▼▼▼

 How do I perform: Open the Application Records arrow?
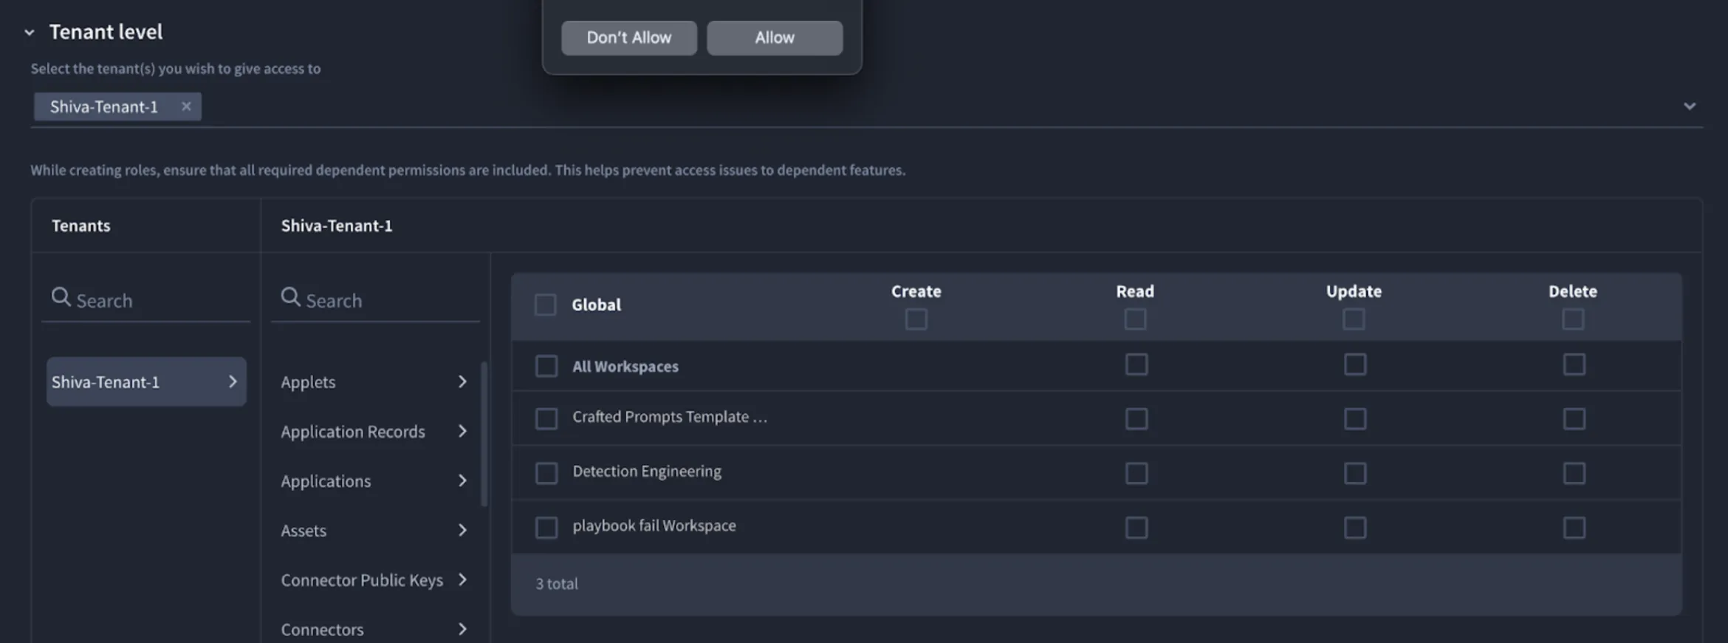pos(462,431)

▲▲▲
▼▼▼

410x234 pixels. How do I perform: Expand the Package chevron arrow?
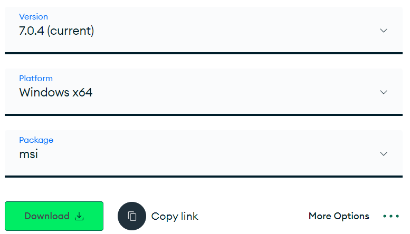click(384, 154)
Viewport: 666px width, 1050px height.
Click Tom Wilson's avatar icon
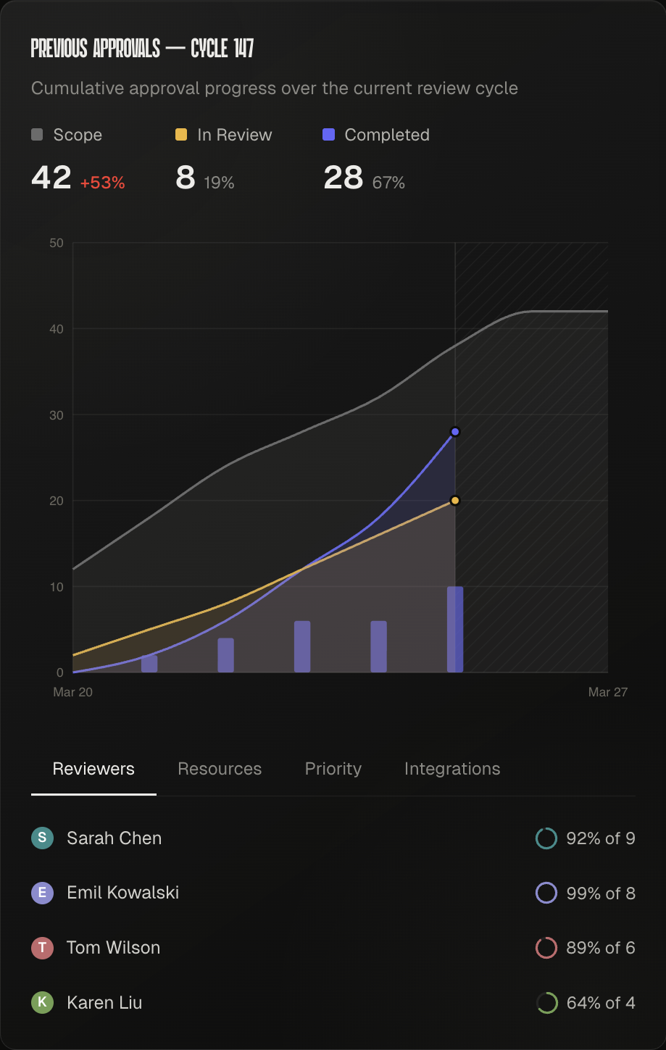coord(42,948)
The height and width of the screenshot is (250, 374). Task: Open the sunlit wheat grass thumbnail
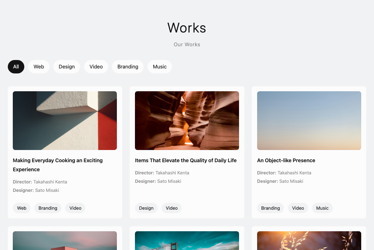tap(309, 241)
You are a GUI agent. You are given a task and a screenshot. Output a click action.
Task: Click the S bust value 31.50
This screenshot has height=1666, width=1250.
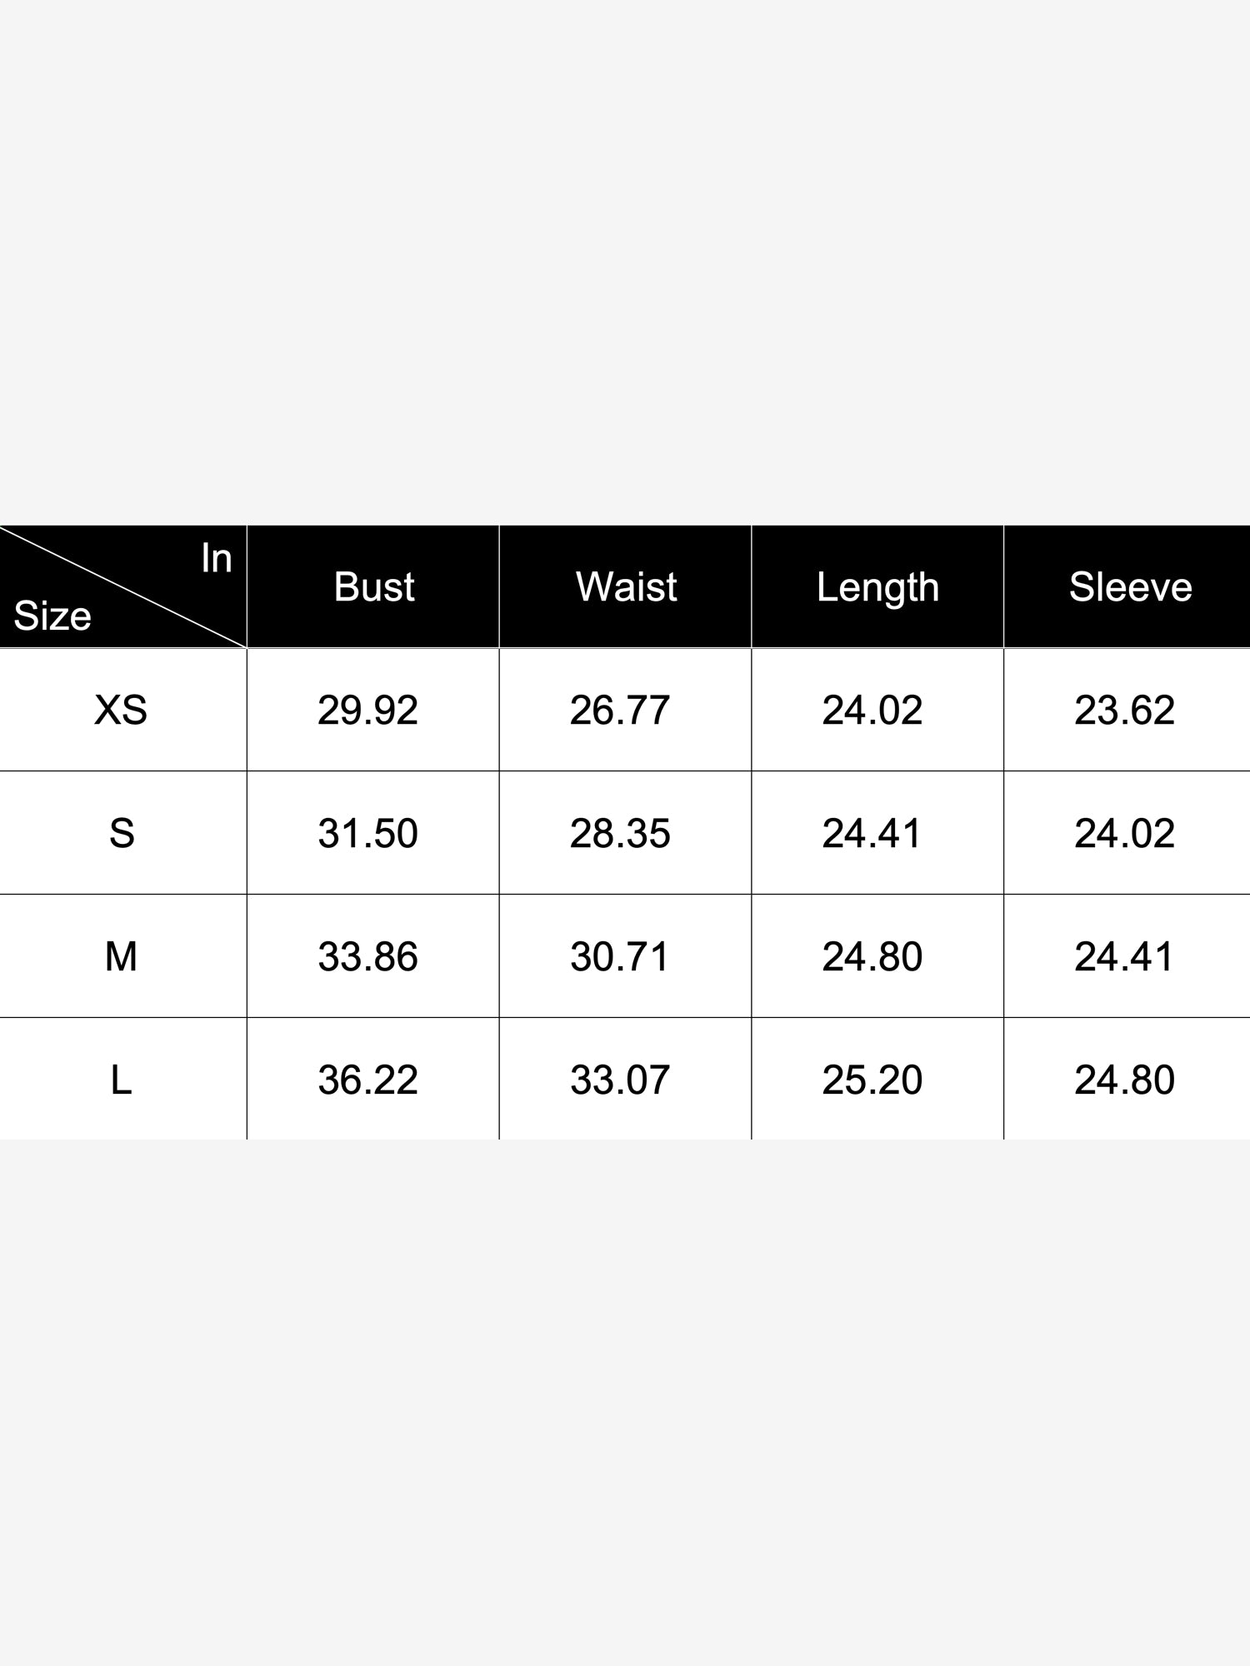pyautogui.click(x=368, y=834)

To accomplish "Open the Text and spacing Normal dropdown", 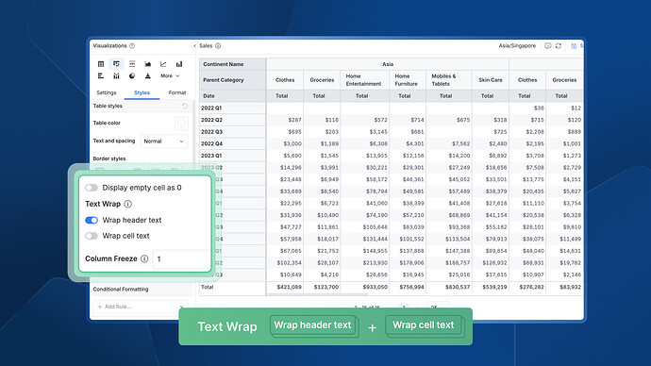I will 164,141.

▲▲▲

From the records above, copy exactly the lines starting at the one with "Viewport: 666px width, 1050px height." and ending at the one with "Task: Click the S bust value 31.50", and no others. Pictures stay out.

▶ EXPECTED ANSWER
Viewport: 666px width, 1050px height.
Click Tom Wilson's avatar icon
coord(42,948)
The height and width of the screenshot is (250, 374). Task: Open the sunlit wheat grass thumbnail
tap(309, 241)
You are a GUI agent. You are given a task and a screenshot. Output a click action.
Task: Click the S bust value 31.50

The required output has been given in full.